Set problem 1
Return the passage of the article on the New Atheists from "I’ve personally experienced" up to and including "the other’s viewpoints.", word for word.
Set problem 2
According to the article on the New Atheists, in what year did the writer first hear about the New Atheists?

Document excerpt
•••

Writing for different audiences is an interesting process for me.  This article is specifically written for a religious audience and so my language reflects that.  Even though I don’t believe in any literal sort of God or a personified God, I still find the concept of God and all the good things it can represent to be useful, powerful, and inspiring.  So I hope you enjoy the article, and I think it’s a good example of the kind of approach I take when trying to gently nudge religious people to question their tradition and doctrines a bit more.  After this I will resume the “M&M” series I previously started, wrapping up with the third “M” about Mennonites (aka Anabaptists) since I do mention them a lot!


Over the last ten years there has been a resurgence of atheist critique of Christianity and religion in general spurred by the “New Atheists.” This refers especially to four prominent and bestselling authors: Sam Harris (End of Faith and Letter to a Christian Nation), Richard Dawkins (The God Delusion), Christopher Hitchens (God is Not Great), and Daniel Dennett (Breaking the Spell: Religion as a Natural Phenomenon).

I first heard about them in 2007 when I picked up Harris’ Letter to a Christian Nation. It’s a strong critique of American Christianity that highlights its inconsistencies and moral shortcomings.  I was impressed and moved by his obvious passion for ethics, morals, and his willingness to engage the scriptures and topics of spirituality.

Here’s a passage of his that stood out to me as very reasonable and inviting of dialogue:

“It is important to realize that the distinction between science and religion is not a matter of excluding our ethical intuitions and spiritual experiences from our conversation about the world; it is a matter of our being honest about what we can reasonably conclude on their basis. There are good reasons to believe that people like Jesus and the Buddha weren’t talking nonsense when they spoke about our capacity as human beings to transform our lives in rare and beautiful ways. But any genuine exploration of ethics or the contemplative life demands the same standards of reasonableness and self-criticism that animate all intellectual discourse.” (Harris, Letter to a Christian Nation)

I’ve personally experienced the frustration of arguments that rely purely on dogma or a particular teaching lacking any apparent understanding or context, so I empathize with Harris and also desire a straightforward conversation about religion, its strengths, and its flaws.

In other parts of his book, Harris quoted and interpreted some of Jesus’ words as support for the violence of the Old Testament, something that went against my own understanding of Jesus, the scriptures, and Anabaptist understandings of the gospel.  From this, I saw the possibility for an exchange between atheists and religious people in which each could learn from the other and recognize validity in the other’s viewpoints.

As I read more of the New Atheists, I had to recognize that some of their points were correct. I was inclined to learn from them and engage their ideas instead of just fight or oppose them.

Isn’t this what Jesus did? He intentionally spent time with people different from himself, both the religious leaders and those considered outcasts or heathens by traditional religion (like atheists today).

•••

Data section
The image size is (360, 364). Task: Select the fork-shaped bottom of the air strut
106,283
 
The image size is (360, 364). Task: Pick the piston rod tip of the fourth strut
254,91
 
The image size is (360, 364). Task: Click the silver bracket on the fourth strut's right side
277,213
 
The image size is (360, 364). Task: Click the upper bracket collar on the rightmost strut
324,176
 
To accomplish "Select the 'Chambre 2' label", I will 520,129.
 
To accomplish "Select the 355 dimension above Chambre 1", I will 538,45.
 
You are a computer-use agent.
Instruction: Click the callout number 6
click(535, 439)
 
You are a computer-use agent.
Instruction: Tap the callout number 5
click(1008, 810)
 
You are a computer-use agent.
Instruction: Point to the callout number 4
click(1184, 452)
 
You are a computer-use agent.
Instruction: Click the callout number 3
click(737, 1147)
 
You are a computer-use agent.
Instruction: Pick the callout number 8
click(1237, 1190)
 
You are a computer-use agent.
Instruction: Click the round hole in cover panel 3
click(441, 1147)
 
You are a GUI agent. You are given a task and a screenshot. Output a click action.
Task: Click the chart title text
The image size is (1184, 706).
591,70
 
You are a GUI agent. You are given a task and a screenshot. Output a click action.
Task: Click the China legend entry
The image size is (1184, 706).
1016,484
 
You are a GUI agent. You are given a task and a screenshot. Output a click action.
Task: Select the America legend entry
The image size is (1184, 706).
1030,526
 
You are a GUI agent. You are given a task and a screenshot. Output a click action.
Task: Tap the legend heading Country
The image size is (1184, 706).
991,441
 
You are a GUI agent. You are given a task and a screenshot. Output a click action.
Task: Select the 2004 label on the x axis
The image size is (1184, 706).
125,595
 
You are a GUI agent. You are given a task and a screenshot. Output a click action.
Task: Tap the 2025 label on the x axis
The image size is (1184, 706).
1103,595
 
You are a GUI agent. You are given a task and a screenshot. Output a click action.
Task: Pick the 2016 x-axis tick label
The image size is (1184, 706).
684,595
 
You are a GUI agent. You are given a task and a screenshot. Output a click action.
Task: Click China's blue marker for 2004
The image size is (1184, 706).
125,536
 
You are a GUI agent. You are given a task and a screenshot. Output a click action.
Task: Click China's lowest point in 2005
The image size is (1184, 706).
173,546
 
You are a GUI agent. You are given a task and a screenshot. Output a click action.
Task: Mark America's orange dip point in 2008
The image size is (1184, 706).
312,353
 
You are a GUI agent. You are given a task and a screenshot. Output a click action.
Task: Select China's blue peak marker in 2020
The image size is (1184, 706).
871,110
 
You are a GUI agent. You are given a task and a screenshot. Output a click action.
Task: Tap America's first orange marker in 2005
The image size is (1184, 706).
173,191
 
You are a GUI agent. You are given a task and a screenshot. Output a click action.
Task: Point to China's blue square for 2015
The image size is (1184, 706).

•••

Exercise output 1
I’ve personally experienced the frustration of arguments that rely purely on dogma or a particular teaching lacking any apparent understanding or context, so I empathize with Harris and also desire a straightforward conversation about religion, its strengths, and its flaws.

In other parts of his book, Harris quoted and interpreted some of Jesus’ words as support for the violence of the Old Testament, something that went against my own understanding of Jesus, the scriptures, and Anabaptist understandings of the gospel.  From this, I saw the possibility for an exchange between atheists and religious people in which each could learn from the other and recognize validity in the other’s viewpoints.

Exercise output 2
2007